● Exercise instructions:
What you return must be the lines of the data that hold the word "колко".

Records from a collection

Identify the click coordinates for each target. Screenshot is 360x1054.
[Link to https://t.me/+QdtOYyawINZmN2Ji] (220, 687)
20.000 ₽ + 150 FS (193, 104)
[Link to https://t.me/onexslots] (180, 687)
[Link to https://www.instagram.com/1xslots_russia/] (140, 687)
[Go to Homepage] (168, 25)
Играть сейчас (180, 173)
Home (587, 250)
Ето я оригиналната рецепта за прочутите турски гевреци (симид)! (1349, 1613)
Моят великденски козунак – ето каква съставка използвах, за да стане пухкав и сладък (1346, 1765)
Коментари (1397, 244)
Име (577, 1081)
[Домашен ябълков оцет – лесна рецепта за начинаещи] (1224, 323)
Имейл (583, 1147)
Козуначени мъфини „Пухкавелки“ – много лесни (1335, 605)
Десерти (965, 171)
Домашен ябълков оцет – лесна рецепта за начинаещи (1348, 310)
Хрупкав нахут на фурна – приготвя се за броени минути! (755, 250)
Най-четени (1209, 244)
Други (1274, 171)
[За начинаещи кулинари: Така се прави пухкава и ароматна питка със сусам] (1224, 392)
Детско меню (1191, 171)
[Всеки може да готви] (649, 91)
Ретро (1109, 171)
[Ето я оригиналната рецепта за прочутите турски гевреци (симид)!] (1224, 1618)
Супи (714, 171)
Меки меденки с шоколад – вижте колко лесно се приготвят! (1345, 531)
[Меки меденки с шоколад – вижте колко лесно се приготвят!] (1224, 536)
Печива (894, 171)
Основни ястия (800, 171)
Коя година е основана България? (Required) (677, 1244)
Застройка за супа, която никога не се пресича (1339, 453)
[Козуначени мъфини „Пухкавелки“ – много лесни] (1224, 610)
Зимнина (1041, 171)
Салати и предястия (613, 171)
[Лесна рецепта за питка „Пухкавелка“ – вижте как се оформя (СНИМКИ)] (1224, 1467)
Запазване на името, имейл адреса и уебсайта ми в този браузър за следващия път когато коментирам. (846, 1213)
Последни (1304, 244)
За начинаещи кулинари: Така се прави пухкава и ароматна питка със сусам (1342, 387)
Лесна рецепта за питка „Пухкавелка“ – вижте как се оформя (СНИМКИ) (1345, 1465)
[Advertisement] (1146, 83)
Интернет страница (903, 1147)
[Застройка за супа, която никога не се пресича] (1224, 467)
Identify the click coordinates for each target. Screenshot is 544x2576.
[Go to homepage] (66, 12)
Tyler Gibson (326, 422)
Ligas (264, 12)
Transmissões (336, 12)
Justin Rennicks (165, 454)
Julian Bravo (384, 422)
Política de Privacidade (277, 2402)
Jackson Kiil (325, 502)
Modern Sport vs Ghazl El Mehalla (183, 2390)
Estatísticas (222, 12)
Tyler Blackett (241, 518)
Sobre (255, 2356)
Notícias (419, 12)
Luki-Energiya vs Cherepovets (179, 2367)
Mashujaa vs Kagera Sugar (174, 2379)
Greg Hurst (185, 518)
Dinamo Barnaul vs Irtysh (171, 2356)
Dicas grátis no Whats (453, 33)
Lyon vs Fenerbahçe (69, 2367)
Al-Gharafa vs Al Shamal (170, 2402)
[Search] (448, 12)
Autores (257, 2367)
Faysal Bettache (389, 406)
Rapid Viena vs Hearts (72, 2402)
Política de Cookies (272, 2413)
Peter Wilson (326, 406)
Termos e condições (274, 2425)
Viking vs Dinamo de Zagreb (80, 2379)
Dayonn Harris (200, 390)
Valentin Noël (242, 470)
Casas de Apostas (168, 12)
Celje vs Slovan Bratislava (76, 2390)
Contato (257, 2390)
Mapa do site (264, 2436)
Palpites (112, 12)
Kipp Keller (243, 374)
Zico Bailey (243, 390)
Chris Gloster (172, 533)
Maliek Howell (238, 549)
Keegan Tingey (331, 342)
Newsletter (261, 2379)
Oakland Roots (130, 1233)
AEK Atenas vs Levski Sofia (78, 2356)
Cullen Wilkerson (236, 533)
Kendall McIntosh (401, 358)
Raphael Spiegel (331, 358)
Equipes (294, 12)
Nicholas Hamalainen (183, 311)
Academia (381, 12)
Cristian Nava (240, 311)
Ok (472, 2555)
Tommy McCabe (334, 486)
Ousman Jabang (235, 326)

● Answer space:
Меки меденки с шоколад – вижте колко лесно се приготвят! (1345, 531)
[Меки меденки с шоколад – вижте колко лесно се приготвят!] (1224, 536)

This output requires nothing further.